Transformative power of suffering:
Can suffering make us better people? This is one of the central questions Shakespeare tries to answer in this play. So what’s Lear like at the beginning?
He’s King- he has absolute power and authority. He’s been flattered and obeyed all his life. People told him what he wanted to hear. He has no true concept of how to judge a person’s love for him – he must learn that “actions speak louder than words” but he doesn’t understand this at the beginning. He’s arrogant, intolerant, rash and unreasonable.
Lear is easily insulted and used to getting his own way. Anyone who goes against him becomes a victim of his violent rage, curses and threats and his cruel, unjust punishments – for example he disinherits Cordelia. His immaturity is profoundly evident – he measures love by grand speeches not kind acts.
“Come not between the dragon and his wrath”
Ironically, as he has given away his kingdom, he still measures his own value by looking at the number of followers in his retinue, and by what he owns and possesses.

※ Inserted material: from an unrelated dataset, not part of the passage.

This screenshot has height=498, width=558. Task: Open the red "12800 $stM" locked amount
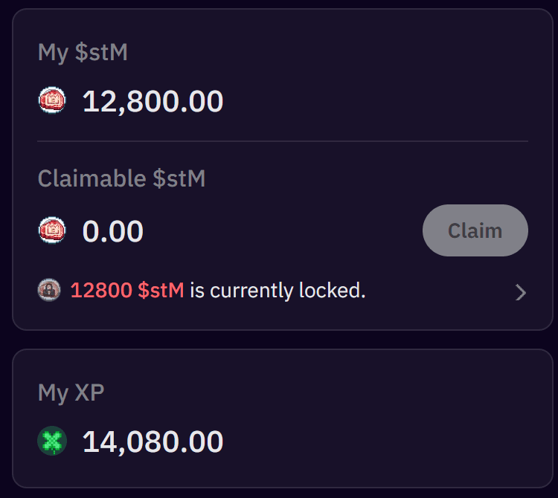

His punishment of Goneril is out of all proportion to her crime – he curses her with infertility, a big deal for a woman who has a kingdom to pass on to her heirs!
ONCE HE GOES OUT INTO THE STORM – he goes mad, loses his sanity – this change from respected King to beggar is too much for him to bear. Through his suffering and experience, the major changes occur.
He learns not to judge people by what they possess, because he himself has been stripped of everything. He realises that everyone sins, that he himself has made mistakes but he still feels he didn’t deserve the treatment he got from his daughters.
When he sees that the fool is cold, this is a significant turning point: he now notices the needs of others “Poor fool and knave, I have one part in my heart that’s sorry yet for thee” act 3 scene 2.
Similarly, when he meets Poor Tom/Edgar he feels sorry for him. The reality of what man is without possessions and flattery is shown to him “Is man no more than this?” and he is shocked! He is turning away from focusing on his own needs, and finally realising the needs of others, of the basest beggar…he realises that as King he had a unique opportunity to ease their suffering but failed to do so “I have ta’en too little care of this!” He now cares about his subjects “Poor naked wretches…that bide the pelting of this pitiless storm” – but sadly, it’s too late.
By the end of the storm, wild and mad, yet wiser than he has ever been before, he realises how prone to flattery and lies he once was: “they are not men of their words. They told me I was everything, tis a lie”
The extent of the change in his outlook and personality is most evident in that fact that he is able to accept defeat and the humiliation of imprisonment with a positive joy. His priorities are now straight – he wants to spend time with his beloved daughter and beg for her forgiveness “we two alone will sing like birds i’ the cage and ask of thee forgiveness”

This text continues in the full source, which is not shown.